6

Set 1: Central Ideas (Advanced)

Explanation

Answer: B

PASSAGE

The following text describes the 'Efficient Market Hypothesis' (EMH). The Efficient Market Hypothesis (EMH) asserts that financial markets are 'informationally efficient,' meaning that asset prices reflect all available information. Consequently, it should be impossible to consistently 'beat the market' on a risk-adjusted basis, since market prices should only react to new information. Critics point to phenomena like asset bubbles and crashes—instances where prices deviate significantly from intrinsic value—as evidence that behavioral psychology and irrational exuberance play a larger role than EMH admits.
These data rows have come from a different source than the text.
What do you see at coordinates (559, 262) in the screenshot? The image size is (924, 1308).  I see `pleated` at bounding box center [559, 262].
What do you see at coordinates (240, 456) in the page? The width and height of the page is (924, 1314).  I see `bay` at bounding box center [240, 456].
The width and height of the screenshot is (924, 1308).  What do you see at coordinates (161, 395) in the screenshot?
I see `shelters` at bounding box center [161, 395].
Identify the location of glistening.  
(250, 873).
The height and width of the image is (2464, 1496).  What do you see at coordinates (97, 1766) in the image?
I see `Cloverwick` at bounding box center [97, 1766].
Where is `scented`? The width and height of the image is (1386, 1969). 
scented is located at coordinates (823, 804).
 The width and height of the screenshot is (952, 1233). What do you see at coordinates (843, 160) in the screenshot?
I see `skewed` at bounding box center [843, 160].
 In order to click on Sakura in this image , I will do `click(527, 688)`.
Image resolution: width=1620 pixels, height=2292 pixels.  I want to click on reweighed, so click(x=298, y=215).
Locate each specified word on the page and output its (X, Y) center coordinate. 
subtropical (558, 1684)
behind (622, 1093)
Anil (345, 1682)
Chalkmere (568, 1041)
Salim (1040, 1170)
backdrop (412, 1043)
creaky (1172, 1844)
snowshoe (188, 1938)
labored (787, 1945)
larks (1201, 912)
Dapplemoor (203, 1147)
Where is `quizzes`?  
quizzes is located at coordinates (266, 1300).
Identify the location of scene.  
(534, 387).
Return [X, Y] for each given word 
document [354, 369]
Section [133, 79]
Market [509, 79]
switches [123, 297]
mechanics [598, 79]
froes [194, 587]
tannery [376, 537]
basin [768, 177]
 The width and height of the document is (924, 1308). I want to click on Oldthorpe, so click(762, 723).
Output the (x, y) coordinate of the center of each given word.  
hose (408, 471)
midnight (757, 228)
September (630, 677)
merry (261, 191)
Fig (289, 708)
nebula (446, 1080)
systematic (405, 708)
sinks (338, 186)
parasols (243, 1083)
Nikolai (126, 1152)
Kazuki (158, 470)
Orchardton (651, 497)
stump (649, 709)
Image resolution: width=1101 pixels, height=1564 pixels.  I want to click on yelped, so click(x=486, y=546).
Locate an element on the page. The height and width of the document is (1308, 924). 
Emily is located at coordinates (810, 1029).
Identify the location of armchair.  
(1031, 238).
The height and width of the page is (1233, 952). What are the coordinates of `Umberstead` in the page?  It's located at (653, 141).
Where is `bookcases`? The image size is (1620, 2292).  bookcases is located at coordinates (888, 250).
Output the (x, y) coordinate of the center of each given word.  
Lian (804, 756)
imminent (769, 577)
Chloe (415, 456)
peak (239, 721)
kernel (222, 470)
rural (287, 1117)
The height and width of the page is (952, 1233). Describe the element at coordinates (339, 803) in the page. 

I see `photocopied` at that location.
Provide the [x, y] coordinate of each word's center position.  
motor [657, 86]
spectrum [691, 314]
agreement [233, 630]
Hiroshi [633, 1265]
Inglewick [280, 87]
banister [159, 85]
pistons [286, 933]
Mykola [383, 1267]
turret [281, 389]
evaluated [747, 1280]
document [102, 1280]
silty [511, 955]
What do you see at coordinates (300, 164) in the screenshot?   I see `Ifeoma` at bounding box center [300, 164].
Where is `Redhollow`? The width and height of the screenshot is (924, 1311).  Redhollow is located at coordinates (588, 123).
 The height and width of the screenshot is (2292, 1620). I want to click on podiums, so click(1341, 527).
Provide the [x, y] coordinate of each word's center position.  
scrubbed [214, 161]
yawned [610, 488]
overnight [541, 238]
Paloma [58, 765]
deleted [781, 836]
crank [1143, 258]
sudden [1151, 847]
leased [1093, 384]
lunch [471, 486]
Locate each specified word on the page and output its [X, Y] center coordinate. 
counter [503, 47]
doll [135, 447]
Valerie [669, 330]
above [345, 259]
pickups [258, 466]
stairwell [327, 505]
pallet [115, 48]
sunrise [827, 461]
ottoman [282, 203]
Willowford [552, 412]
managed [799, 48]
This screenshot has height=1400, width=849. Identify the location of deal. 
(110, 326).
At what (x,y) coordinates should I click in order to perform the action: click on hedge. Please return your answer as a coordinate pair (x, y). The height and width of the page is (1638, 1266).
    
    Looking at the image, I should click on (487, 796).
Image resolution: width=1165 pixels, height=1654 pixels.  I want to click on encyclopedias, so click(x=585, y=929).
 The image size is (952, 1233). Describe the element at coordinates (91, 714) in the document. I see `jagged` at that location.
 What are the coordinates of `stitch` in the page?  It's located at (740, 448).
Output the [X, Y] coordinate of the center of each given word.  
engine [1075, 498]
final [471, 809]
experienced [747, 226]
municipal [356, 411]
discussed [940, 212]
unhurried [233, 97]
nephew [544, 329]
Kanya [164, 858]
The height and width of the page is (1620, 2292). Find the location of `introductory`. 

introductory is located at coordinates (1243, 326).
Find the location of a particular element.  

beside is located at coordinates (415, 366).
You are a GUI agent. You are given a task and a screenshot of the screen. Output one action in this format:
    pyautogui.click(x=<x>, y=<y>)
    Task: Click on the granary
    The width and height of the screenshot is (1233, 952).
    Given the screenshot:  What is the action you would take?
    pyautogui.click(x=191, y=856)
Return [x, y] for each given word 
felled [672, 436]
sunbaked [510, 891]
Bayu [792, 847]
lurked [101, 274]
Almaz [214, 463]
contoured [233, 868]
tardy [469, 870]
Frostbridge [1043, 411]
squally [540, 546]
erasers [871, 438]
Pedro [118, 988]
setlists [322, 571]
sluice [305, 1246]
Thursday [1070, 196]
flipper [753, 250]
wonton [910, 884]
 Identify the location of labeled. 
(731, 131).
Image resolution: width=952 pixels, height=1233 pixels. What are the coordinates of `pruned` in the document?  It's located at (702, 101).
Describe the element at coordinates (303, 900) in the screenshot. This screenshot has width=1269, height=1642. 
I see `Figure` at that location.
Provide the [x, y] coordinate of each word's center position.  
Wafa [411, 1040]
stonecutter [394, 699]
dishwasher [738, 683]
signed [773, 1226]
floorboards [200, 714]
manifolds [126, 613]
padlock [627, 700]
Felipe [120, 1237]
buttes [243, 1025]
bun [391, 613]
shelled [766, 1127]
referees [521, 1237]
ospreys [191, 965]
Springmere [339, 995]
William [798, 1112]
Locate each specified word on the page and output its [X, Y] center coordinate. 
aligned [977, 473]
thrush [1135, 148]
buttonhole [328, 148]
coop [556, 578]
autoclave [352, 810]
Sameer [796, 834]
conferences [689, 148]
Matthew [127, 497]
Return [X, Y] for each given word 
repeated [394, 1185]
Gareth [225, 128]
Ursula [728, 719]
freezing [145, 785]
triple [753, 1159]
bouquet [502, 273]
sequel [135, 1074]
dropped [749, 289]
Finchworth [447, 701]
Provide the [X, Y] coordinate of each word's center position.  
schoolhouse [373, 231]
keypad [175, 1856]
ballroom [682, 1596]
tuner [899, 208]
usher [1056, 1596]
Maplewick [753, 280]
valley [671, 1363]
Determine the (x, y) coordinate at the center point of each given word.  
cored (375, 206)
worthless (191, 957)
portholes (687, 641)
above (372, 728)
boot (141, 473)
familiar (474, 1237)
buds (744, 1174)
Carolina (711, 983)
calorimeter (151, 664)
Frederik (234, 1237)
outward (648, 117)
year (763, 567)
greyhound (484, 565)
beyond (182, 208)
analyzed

What is the core implication of the Efficient Market Hypothesis regarding investment strategy?

A. Investors can easily predict future price movements by analyzing past trends
B. It is impossible to consistently outperform the market because prices already reflect all data✓ Correct
C. Asset bubbles are a frequent and predictable occurrence
D. Government regulation is necessary to ensure fair pricing

Detailed Explanation

Choice B is correct. The text states: 'it should be impossible to consistently beat the market... since market prices should only react to new information.'

Key Evidence:

• "impossible to consistently 'beat the market'"

• "asset prices reflect all available information"

Why others are wrong: A (Opposite (Technical Analysis view, rejected by EMH)), C (Opposite (Critics point to bubbles as evidence AGAINST EMH)), D (Not mentioned).